O governo federal anunciou nesta quarta-feira (14) que passou a assumir diretamente a distribuição de alimentos, água potável e itens de higiene para migrantes e refugiados no estado de Roraima, serviço que vinha sendo realizado pela organização filantrópica Cáritas, mas foi interrompido após o fim de contratos com financiadores internacionais.
Segundo o ministro do Desenvolvimento Social, Wellington Dias, aquilo que antes era financiado por agências internacionais, incluindo a ONU, agora está sendo custeado pelo governo federal. A Cáritas apresentou proposta de parceria que está em análise, mas o governo já iniciou a oferta dos serviços essenciais.
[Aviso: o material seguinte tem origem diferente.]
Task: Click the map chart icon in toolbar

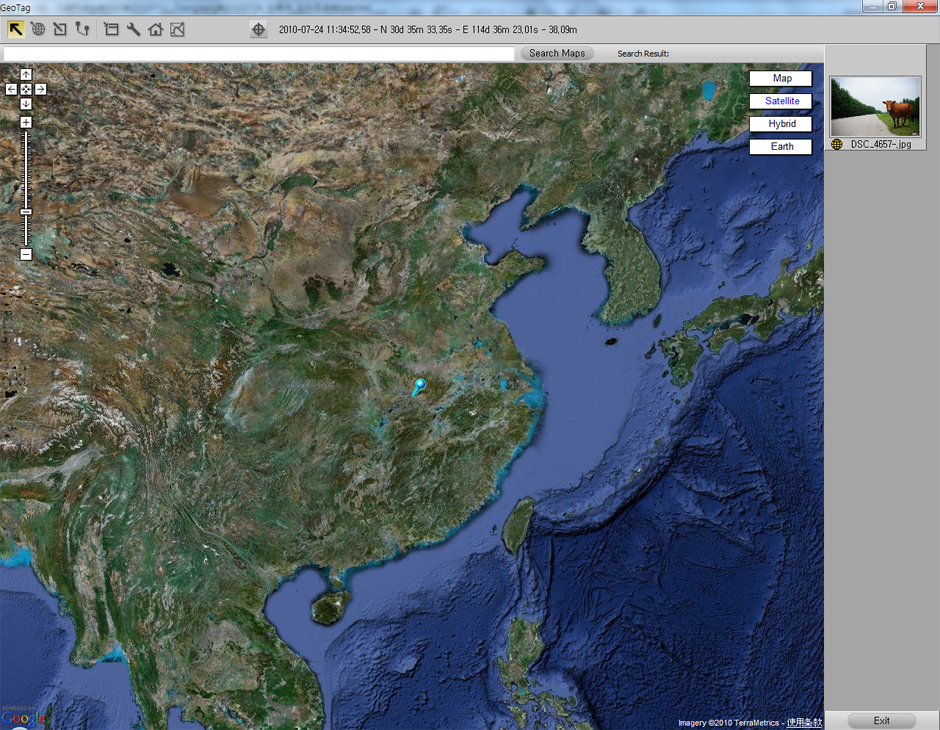Action: [177, 29]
A suspensão temporária das atividades da Cáritas, anunciada em 6 de janeiro, resultou no fechamento dos três pontos de atendimento mantidos pela entidade, dois em Boa Vista e um em Pacaraima, na fronteira com a Venezuela, intensificando a necessidade da intervenção estatal.
A ação faz parte da Operação Acolhida, resposta humanitária coordenada pelo governo brasileiro para lidar com a chegada de migrantes e refugiados venezuelanos, e a retomada dos serviços de alimentação, água e saneamento é considerada crucial para prevenir doenças e garantir condições mínimas de dignidade aos que chegam ao país.